PASSAGE TO READ
Via Jim Miller on Politics, I found this:

EU court orders France to pay thousands to Somali pirates

The EU’s top human rights court on Thursday ordered France to pay thousands of euros to Somali pirates who attacked French ships for “violating their rights” by holding them an additional 48 hours before taking them before a judge.

The Somali pirates were apprehended on the high seas by the French army on two separate occasions in 2008 and taken back to France for trial.

(The report is incorrect to call the ECHR an “EU court”. Judgements and precedents may mesh with EU law in ways I do not fully understand; but the ECHR is the creation of the Council of Europe, not the European Union.)

I sometimes think that this sort of judgement can only be the result of a deliberate strategy to discredit the words “human rights” in the eyes of the peoples of Europe. But why would anyone want to do that? Perhaps because it suits the immediate self-interest of the individual “human rights professionals”, and the future be damned.

By the way, it is possible to defend the Somali pirates on quasi-libertarian grounds; that they only do freelance what states regularly do without arousing condemnation. One of the commenters to the MSN piece appears to take that view. I don’t, although I do accept (make that “passionately proclaim”) that states continually get a pass on evil deeds just by calling themselves states. Even so, states that have acted as the pirates do – kidnapping and murdering passing holidaymakers – do not escape condemnation, and nor should anyone else.

17 comments to Just when I was beginning to think the European Court of Human Rights might not be so bad

  • Laird

    This is why it makes no sense to “arrest” pirates and take them to trial. They should be bound and summarily dumped in the sea.

  • Mr Ed

    Well if you take it that the rule of law is universal, be it the Devil himself that you have, the rule of law applies, and a breach is a breach. The fact that they were pirates (allegedly) or perhaps AK-47 bayonet fishermen looking for tuna, should sound in damages of, say €0 and a declaration that their rights were impinged, lest they ‘profit’ from an unlawful act.

    The only way to stop piracy is probably the rule of ‘no quarter’.

  • bradley13

    48 hours? After a lengthy sea transport? Domestic criminals often wait weeks or months for a trail. The ECHR makes some weird decisions, but there must be more to this case that is discussed in the article. Can anyone skim the decision (written in French, sorry, can’t do it) and see what’s really going on? If there’s not, I do hope France tells the ECHR where to stuff their decision.

  • Tedd

    I do accept (make that “passionately proclaim”) that states continually get a pass on evil deeds just by calling themselves states.

    That reversal of perspective is important. To defend A by claiming its actions are no worse than B’s is a pretty weak defense, and just a hair’s breadth away from defending both.

(Rows for locating displayed items)
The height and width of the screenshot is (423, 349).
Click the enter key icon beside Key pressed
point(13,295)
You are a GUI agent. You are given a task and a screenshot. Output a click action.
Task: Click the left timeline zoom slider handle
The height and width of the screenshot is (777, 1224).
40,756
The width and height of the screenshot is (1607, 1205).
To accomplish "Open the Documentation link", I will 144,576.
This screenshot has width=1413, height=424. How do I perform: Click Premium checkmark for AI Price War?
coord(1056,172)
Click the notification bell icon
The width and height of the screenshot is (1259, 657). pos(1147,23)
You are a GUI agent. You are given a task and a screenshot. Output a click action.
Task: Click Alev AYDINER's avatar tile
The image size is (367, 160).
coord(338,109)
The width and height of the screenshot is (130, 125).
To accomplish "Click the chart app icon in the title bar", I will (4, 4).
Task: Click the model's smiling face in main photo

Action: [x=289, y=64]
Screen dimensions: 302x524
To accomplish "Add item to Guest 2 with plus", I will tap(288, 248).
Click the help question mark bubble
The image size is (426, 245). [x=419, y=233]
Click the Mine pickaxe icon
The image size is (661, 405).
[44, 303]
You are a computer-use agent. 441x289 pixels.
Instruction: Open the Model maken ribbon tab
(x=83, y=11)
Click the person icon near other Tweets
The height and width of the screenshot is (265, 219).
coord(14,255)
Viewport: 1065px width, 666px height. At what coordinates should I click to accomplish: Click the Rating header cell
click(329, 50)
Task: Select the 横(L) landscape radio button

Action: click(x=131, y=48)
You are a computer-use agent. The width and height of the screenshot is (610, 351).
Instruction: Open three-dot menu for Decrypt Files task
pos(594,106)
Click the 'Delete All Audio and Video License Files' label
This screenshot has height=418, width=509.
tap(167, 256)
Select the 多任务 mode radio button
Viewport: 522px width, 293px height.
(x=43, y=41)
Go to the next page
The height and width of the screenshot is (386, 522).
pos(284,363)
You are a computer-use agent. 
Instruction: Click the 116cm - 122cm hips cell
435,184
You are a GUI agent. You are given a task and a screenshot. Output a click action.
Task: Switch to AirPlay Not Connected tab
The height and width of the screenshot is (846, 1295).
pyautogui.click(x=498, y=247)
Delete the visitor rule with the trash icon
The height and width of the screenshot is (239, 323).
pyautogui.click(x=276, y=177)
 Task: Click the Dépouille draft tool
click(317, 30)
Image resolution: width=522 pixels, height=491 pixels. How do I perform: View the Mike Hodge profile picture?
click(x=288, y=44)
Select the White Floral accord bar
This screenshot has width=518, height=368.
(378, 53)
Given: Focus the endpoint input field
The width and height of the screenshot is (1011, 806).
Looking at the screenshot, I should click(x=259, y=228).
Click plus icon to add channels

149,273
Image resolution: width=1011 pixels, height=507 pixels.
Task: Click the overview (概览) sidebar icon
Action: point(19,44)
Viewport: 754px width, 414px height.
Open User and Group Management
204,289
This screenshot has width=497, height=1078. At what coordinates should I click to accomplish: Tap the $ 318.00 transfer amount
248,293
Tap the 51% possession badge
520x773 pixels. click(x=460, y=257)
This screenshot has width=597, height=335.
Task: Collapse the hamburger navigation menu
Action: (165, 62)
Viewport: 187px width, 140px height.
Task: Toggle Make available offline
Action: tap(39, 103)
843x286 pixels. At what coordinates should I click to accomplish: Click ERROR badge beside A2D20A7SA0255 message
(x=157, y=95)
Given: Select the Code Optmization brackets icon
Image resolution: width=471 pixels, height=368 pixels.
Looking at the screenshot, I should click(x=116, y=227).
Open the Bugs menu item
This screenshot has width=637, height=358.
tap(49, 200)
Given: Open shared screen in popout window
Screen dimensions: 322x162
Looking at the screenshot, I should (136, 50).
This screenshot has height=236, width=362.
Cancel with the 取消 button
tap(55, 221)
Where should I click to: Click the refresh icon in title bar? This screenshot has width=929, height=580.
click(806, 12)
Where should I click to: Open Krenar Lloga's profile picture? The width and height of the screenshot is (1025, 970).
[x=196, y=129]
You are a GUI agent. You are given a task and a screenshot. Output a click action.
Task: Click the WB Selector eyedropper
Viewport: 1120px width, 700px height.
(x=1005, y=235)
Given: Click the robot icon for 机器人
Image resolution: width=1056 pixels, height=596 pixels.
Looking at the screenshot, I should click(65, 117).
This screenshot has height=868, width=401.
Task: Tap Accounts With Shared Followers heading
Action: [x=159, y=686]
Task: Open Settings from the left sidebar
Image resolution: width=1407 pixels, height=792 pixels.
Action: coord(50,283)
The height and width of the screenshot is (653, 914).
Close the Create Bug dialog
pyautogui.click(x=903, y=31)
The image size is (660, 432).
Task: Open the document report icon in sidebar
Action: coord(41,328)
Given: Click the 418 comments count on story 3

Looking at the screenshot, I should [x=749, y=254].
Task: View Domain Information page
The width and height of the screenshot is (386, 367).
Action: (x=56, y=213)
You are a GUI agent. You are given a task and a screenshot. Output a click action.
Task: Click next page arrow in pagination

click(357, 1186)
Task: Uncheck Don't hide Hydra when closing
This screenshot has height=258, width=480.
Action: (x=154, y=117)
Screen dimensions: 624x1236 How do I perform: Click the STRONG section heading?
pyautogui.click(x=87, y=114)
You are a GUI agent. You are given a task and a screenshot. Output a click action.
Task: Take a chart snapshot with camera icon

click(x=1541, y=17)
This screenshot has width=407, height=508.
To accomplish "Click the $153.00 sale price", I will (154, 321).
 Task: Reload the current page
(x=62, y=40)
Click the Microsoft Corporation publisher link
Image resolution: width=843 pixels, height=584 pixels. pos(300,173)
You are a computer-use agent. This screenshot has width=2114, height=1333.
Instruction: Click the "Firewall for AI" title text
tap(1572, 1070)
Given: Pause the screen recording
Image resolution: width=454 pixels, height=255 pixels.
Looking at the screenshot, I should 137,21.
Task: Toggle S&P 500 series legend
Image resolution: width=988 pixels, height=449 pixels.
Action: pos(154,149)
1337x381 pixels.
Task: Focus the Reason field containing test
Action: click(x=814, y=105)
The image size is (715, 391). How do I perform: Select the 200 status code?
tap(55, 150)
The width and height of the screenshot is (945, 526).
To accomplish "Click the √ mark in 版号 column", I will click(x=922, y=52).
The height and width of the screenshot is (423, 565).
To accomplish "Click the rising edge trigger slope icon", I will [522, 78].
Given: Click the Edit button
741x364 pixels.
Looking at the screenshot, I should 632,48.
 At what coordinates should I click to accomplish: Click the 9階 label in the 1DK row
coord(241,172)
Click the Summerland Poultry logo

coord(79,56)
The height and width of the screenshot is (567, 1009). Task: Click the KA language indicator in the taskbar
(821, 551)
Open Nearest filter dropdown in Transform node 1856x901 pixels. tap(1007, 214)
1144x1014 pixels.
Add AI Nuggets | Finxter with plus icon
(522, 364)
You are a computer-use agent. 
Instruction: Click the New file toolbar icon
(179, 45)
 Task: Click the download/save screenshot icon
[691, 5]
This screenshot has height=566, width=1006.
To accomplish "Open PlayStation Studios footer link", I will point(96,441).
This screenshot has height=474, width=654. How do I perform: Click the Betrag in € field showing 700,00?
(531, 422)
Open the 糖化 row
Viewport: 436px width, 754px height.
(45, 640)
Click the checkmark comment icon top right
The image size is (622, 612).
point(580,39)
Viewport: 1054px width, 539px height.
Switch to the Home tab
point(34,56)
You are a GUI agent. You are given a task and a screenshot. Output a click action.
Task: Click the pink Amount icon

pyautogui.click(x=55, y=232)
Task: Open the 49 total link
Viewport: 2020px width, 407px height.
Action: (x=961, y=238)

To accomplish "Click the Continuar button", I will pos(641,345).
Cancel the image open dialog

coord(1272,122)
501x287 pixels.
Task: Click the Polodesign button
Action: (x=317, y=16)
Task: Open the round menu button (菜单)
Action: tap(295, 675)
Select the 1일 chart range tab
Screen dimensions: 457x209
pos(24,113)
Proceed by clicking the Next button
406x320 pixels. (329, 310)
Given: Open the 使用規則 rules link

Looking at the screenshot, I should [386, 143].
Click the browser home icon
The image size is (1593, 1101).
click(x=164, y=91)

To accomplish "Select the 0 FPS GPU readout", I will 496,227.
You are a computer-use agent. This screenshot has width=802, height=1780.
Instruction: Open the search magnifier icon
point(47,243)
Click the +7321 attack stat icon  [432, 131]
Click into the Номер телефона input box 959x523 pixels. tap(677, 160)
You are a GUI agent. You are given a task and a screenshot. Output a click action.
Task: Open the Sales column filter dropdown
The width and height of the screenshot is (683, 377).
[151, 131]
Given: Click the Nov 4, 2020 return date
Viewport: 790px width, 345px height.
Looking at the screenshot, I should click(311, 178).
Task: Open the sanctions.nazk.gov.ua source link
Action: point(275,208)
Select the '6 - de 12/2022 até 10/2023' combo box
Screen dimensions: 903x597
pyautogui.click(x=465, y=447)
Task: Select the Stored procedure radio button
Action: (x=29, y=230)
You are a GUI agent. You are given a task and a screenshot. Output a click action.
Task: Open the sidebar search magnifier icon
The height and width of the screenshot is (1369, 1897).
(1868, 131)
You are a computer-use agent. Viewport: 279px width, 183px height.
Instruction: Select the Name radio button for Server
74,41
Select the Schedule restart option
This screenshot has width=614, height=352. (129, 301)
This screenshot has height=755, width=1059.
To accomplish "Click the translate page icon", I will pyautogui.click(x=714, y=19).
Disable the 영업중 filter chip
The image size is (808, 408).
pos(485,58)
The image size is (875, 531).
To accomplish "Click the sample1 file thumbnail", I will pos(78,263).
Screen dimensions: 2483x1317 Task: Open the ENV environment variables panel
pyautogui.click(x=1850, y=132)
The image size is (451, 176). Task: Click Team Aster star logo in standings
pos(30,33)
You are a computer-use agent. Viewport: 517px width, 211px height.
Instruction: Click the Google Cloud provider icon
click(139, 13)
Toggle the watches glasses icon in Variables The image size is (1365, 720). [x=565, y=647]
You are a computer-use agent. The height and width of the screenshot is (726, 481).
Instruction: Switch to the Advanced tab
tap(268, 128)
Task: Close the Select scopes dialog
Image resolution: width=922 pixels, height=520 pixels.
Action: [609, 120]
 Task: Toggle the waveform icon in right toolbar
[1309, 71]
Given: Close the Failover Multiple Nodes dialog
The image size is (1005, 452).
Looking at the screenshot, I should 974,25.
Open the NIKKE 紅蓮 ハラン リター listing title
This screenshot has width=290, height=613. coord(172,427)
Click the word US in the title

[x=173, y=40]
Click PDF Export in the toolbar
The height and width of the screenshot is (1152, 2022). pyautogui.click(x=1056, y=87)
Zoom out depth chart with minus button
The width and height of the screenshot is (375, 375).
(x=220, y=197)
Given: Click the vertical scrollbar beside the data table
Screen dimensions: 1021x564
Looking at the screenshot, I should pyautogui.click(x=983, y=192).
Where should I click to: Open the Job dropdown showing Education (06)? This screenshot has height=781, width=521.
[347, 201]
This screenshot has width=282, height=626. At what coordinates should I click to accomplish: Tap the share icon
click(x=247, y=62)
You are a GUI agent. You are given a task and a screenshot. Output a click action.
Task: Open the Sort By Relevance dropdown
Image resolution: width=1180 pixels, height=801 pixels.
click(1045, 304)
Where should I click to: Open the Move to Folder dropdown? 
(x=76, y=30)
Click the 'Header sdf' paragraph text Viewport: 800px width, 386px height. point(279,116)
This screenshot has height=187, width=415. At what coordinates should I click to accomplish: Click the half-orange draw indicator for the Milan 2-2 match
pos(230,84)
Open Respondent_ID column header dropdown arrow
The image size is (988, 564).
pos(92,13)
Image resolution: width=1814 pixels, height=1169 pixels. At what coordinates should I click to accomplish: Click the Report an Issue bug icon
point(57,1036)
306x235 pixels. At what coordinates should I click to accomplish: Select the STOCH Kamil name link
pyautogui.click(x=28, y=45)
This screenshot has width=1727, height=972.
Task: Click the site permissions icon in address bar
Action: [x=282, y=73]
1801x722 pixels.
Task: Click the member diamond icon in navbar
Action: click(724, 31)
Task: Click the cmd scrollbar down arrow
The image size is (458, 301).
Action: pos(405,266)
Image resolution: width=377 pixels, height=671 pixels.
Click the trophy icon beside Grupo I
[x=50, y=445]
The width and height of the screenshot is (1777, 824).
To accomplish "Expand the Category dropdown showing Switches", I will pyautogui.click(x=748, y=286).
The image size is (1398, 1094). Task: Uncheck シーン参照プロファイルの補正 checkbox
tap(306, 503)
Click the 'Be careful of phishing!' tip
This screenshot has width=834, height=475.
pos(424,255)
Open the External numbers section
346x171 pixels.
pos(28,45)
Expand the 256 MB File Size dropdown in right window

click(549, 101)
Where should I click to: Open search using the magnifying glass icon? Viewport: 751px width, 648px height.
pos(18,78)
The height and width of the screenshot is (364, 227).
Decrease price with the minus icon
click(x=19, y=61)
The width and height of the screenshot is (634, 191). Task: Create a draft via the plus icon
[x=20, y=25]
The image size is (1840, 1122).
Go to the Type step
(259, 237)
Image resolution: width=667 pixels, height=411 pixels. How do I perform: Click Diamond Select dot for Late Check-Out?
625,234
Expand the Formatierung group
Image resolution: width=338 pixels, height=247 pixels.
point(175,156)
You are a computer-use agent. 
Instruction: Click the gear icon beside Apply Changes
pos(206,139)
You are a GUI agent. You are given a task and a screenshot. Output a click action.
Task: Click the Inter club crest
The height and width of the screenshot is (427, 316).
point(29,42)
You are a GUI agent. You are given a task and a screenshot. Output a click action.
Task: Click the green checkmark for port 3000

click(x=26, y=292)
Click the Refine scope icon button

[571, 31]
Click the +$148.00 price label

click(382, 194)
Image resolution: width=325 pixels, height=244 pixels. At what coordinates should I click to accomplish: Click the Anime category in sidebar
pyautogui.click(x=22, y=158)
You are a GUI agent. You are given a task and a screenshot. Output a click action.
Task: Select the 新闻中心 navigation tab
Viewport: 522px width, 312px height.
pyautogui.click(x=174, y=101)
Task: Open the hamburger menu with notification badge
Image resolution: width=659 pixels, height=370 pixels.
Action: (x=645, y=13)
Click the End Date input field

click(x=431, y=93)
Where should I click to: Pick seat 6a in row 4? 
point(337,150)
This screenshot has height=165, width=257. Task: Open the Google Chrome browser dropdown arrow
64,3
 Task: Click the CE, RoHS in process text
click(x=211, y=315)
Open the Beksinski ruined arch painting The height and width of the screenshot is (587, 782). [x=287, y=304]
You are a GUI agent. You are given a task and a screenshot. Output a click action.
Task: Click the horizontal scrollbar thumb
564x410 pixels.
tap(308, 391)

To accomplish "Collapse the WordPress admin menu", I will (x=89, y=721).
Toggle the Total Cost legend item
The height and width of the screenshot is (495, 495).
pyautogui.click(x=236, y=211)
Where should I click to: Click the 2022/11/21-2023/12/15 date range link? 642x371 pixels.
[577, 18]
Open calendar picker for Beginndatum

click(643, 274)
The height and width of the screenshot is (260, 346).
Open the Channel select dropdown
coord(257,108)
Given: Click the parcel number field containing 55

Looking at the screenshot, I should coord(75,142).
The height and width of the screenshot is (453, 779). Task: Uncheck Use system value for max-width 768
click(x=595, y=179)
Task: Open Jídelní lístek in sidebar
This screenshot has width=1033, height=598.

GIVEN TASK 1
Name every commenter whose remarks appear in the piracy post.
GIVEN TASK 2
Print the piracy post from "(The report is" to "the European Union.)", keeping every word unchanged.
Rely only on the piracy post.

WRITTEN SOLUTION 1
Laird, Mr Ed, bradley13, Tedd

WRITTEN SOLUTION 2
(The report is incorrect to call the ECHR an “EU court”. Judgements and precedents may mesh with EU law in ways I do not fully understand; but the ECHR is the creation of the Council of Europe, not the European Union.)